**Action item:** From the text on benign breast conditions, extract the passage that starts with "Benign Breast Conditions" and runs up to and including "have significant side-effects.", copying it word for word.

**Text excerpt:**
*** Begin section ***

Benign Breast Conditions and Management
Breast pain, also referred to as mastalgia, can be divided into two categories; cyclical (related to menstrual cycle) and non-cyclical (not related to menstruation). Breast pain is usually not associated with breast cancer
- This is usually seen in women below the age of 40 prior to the onset of menstruation whereby the breasts may seem larger and heavier.
- Simple analgesia and well-fitting bra is advised in first instance and in some cases women will be advised to stop contraceptives as this could aggravate the breast pain.
- If the pain persists the breast specialist may recommend stronger medication, however these can have significant side-effects.
- This is pain that is not related to the menstrual cycle and suggesting that the pain could be arising from the breast tissue.
- The pain could also be musculoskeletal in nature, arising from pulling a muscle for example after heavy lifting. It is rarely associated with cancer however particularly in women above the age of 40 there have been cases where patients with breast cancer have presented with breast pain.

*** End section ***

**Given data:**
*** Begin section ***

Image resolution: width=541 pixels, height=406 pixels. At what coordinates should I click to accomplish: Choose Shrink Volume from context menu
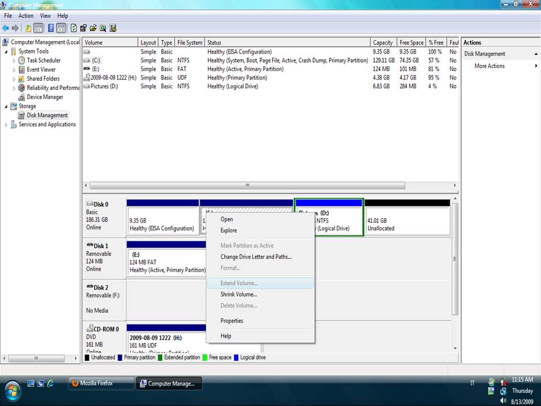pyautogui.click(x=238, y=294)
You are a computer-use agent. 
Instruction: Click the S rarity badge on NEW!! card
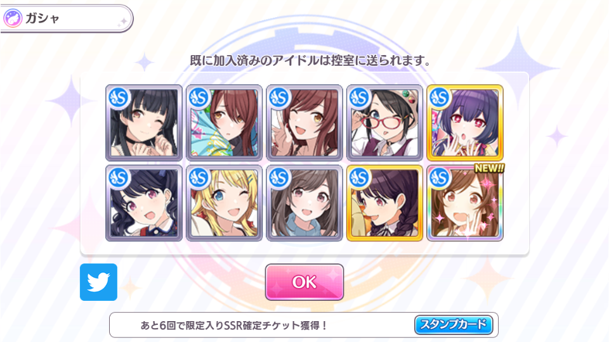[x=440, y=177]
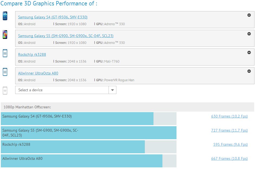Viewport: 255px width, 169px height.
Task: Remove Rockchip rk3288 from comparison
Action: [x=249, y=53]
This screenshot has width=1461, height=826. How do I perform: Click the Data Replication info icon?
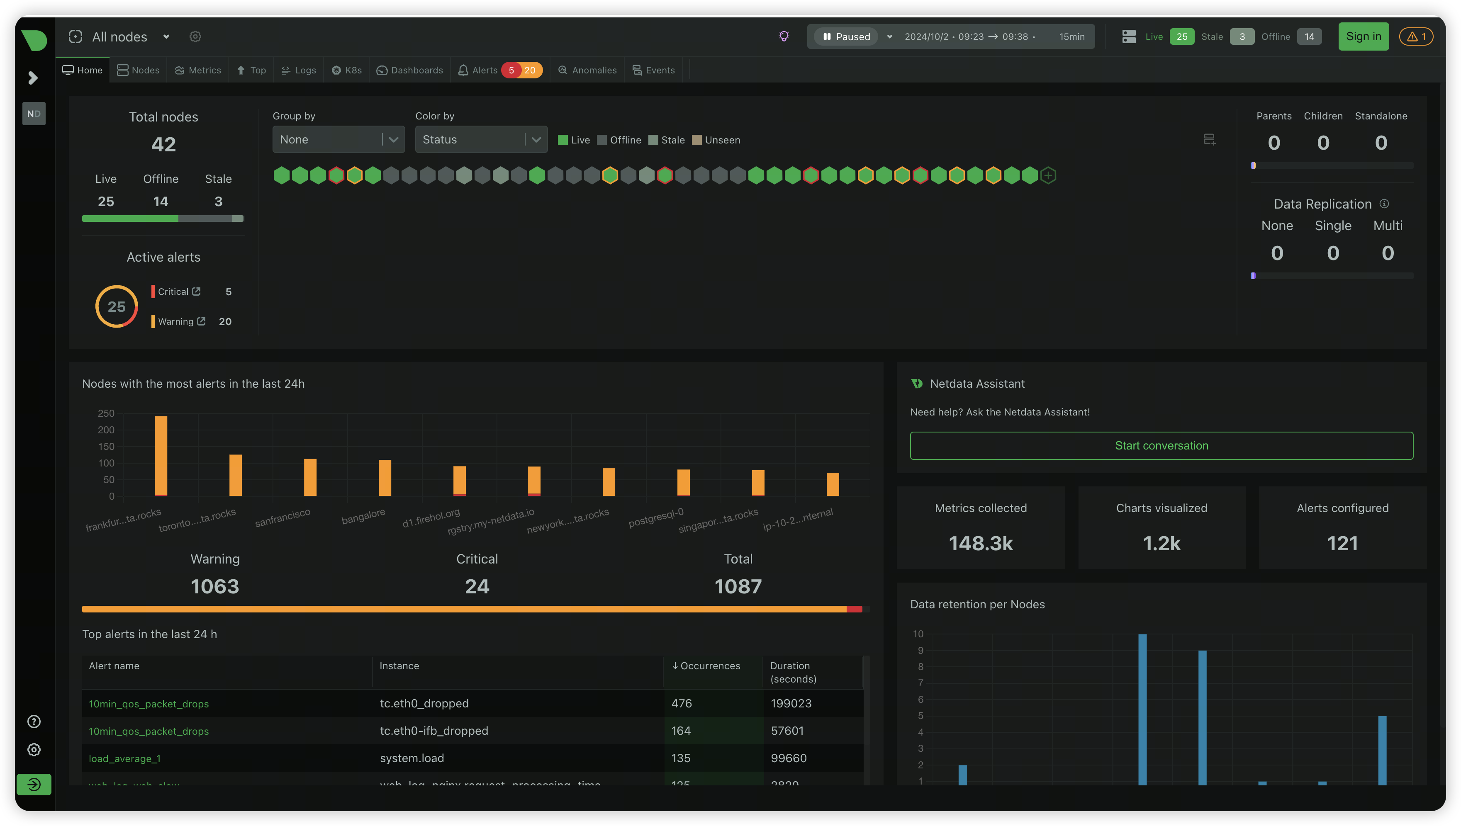pyautogui.click(x=1384, y=204)

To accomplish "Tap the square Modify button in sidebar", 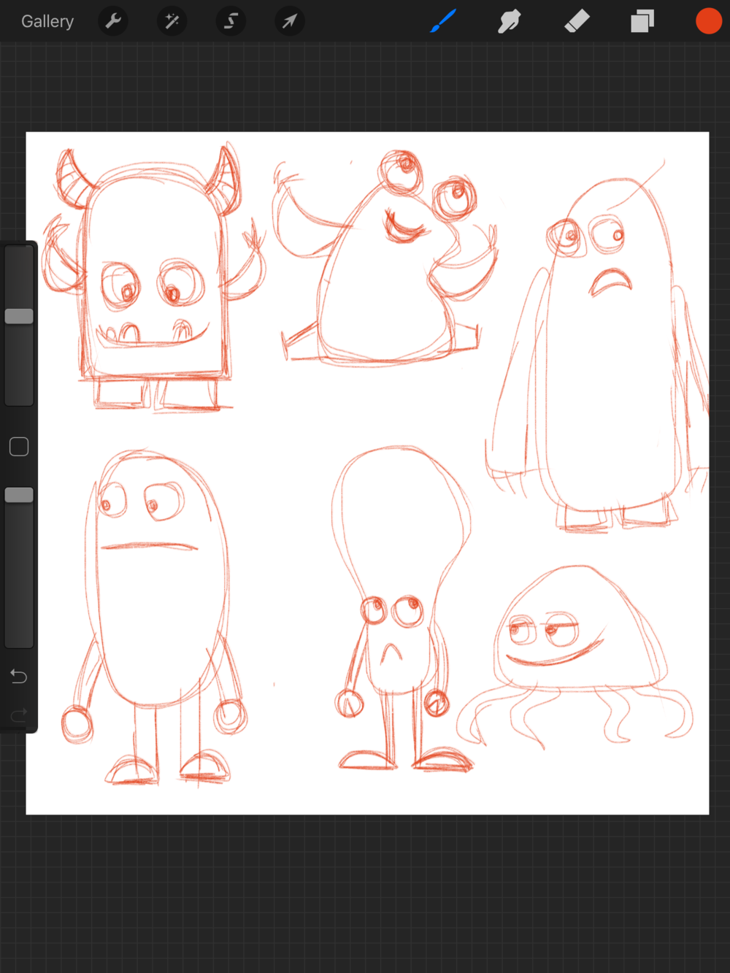I will [19, 447].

*** End section ***

**Task answer:**
Benign Breast Conditions and Management
Breast pain, also referred to as mastalgia, can be divided into two categories; cyclical (related to menstrual cycle) and non-cyclical (not related to menstruation). Breast pain is usually not associated with breast cancer
- This is usually seen in women below the age of 40 prior to the onset of menstruation whereby the breasts may seem larger and heavier.
- Simple analgesia and well-fitting bra is advised in first instance and in some cases women will be advised to stop contraceptives as this could aggravate the breast pain.
- If the pain persists the breast specialist may recommend stronger medication, however these can have significant side-effects.